From staff reports
news@joplinglobe.com
JOPLIN, Mo. —
July 2, 1911: The Union Depot opens to serve four railroads.
Nov. 4, 1969: The last passenger train pulls out of the Union Depot, closing it to public use.
February 1972: The Joplin City Council nixes a proposal by the city’s centennial commission to restore the Union Depot as a site for the Joplin Museum Complex in honor of Joplin’s 100th birthday in 1973.
March 1977: Joplin property developers Kirk Yocum and Mary Manard ask the city for $70,000 in community development funds to rehabilitate the depot; they say Yocum has an option to buy the depot and is negotiating with a national cafeteria chain to locate a restaurant there.
June 1979: A Columbia developer, Renaissance Renovation and Development, contracts to buy the depot from Kansas City Southern Industries, with plans to develop it as a restaurant and retail center; the developer eventually is unable to land enough investors to seal the deal.

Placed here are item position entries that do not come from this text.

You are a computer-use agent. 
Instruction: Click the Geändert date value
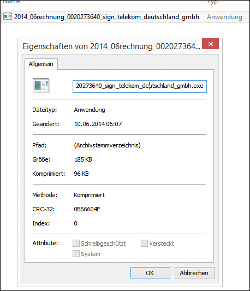coord(98,124)
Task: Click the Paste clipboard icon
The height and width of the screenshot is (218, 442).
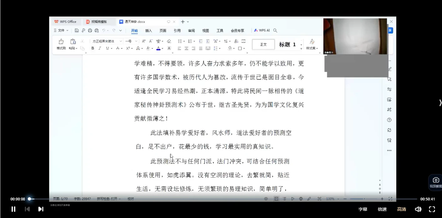Action: (73, 42)
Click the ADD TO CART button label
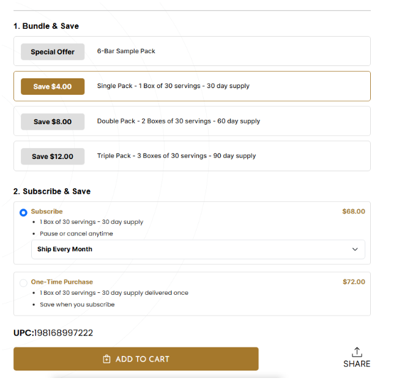Image resolution: width=402 pixels, height=381 pixels. point(142,359)
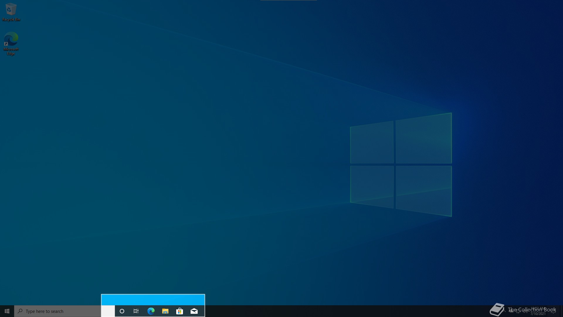Click the OneDrive cloud tray icon
Viewport: 563px width, 317px height.
[511, 311]
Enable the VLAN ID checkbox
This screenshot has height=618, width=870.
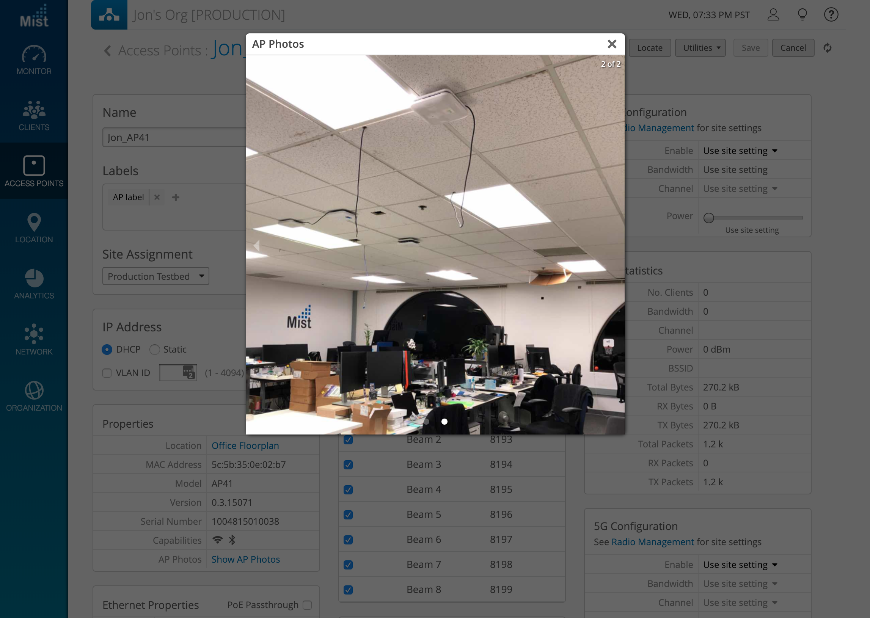pos(107,373)
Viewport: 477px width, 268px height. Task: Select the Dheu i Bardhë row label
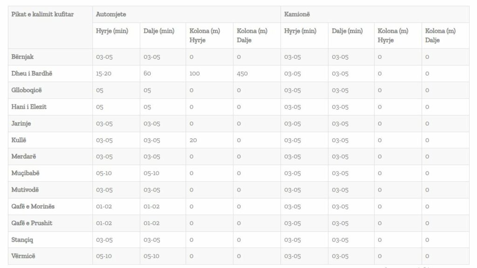click(x=32, y=73)
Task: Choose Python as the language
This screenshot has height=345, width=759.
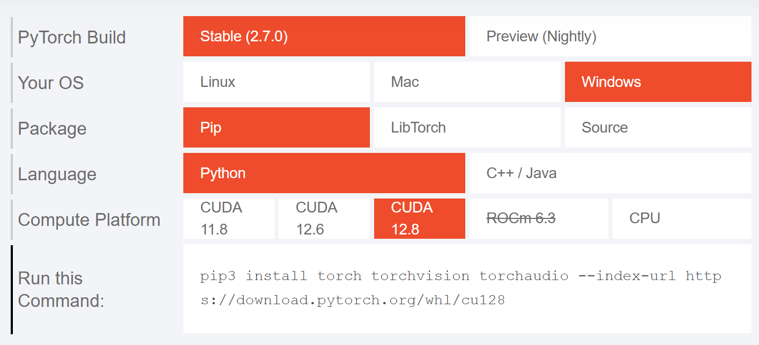Action: tap(324, 173)
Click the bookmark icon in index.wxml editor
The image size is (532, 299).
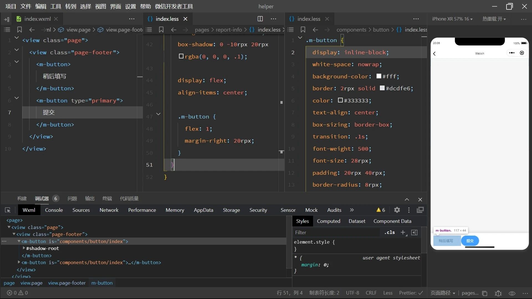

March 1980: The depot is sold to another Columbia developer, Innovative Management and Investment Inc.
May 1983: A Joplin business couple who own a downtown women’s fashion store, Larry and Linda Fullerton, buy the depot.
February 1984: Emerald City Investors Inc., whose chief investor is a Girard, Kan., printing company owner, buys the depot.
September 1984: The city of Joplin tags the building as a dangerous structure because it has been left open to vandals and transients. Demolition is staved off a few months later when the owner boards up the doors.
1986: Wentworth resident Nancy Allman announces she has acquired the depot and is seeking a combination of public and private funds for restoration. Work proceeds gradually.
October 1989: Allman is sued by contractor David Glenn, who alleges that she failed to make payments on the depot’s restoration work. She files a countersuit alleging that he damaged the building and cost her a large sum of the development money.
July 1991: Subcontractors who filed claims that they had not been paid for work win court action to stall a foreclosure sale of the depot building that was sought by the Missouri Department of Natural Resources, which holds a first mortgage on the property after lending $175,000 to Allman’s venture to start the restoration.
July 1998: The Department of Natural Resources secures the building after unsuccessfully trying to sell it at auction.